A plan to stop hoarding through resource sharing

N95 masks, ventilators, and medical gowns — equipment that most of us had never given a second thought — have become a source of concern during the pandemic because of widespread shortages. It’s a problem that Isla Globus-Harris, an assistant professor of economics who studies inefficiencies in markets, decided to tackle.

Globus-Harris teamed up with Elizabeth Hastings Roer, an associate economist at the RAND Corp., to propose a method of resource sharing in which areas that are so-called “hot spots” during a pandemic would receive supplies from “cool spots” in exchange for a guarantee that they would be returned when needed. The economists’ objective was to sketch out a plan that the federal government or another entity could put in place to discourage institutions from hoarding supplies. Their work was published in RAND’s journal Perspectives in April. 

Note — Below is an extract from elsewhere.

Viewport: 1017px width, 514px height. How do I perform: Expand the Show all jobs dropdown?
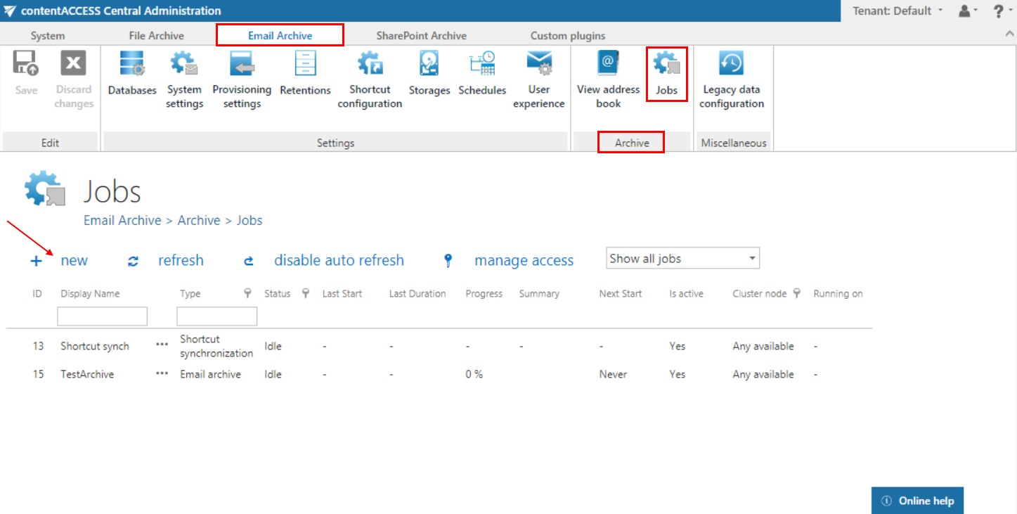tap(682, 259)
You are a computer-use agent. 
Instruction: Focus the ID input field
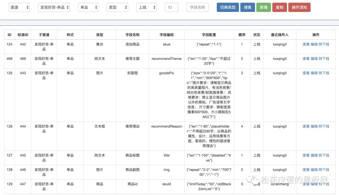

“We have seen the federal government appropriating supplies that states or hospitals have ordered, and that can create a perverse incentive to hide supplies,” Globus-Harris says. Instead, she and her coauthor propose that the federal government create a marketplace where states that are “cool spots” share supplies that they don’t need at the moment, with the federal government serving as a guarantor and providing those supplies if a state failed to keep its pledge to return them. 

The plan would need to be “very transparent, and it would have to be in conjunction with an increase in the manufacturing of these resources. If people know more supplies are coming soon, that will increase their trust,” Globus-Harris says. It would also draw out hidden supplies, such as stockpiles by companies not involved in health care. (Facebook was one of several companies that donated its supply of masks, which it had on hand in case of wildfires.)

Globus-Harris is an environmental economist who studies subsidies, such as rebates for energy-efficient appliances and tax credits homeowners receive for installing solar panels. She evaluates their effectiveness and recommends better designs. Globus-Harris earned her PhD from the University of California, San Diego, where she was friends with Hastings Roer. The two wrote the first draft of their paper for RAND in four days. After two rounds of expedited peer reviews, the paper was published April 16, less than three weeks after the two first discussed the idea. The researchers’ goal was to get the concept in front of policy makers, and they’ve reached out to several federal agencies about the paper. 

Some states have already been sharing resources by returning supplies they didn’t need — California and Washington returned ventilators to the Strategic National Stockpile in early April. “That indicates there is a lot of potential for the type of transfer we are proposing,” Globus-Harris says. She believes a more formal arrangement would reap even greater rewards. Next, the researchers plan to work on a more extensive analysis of their concept, using data on current supplies to analyze the potential benefits of their proposed policy.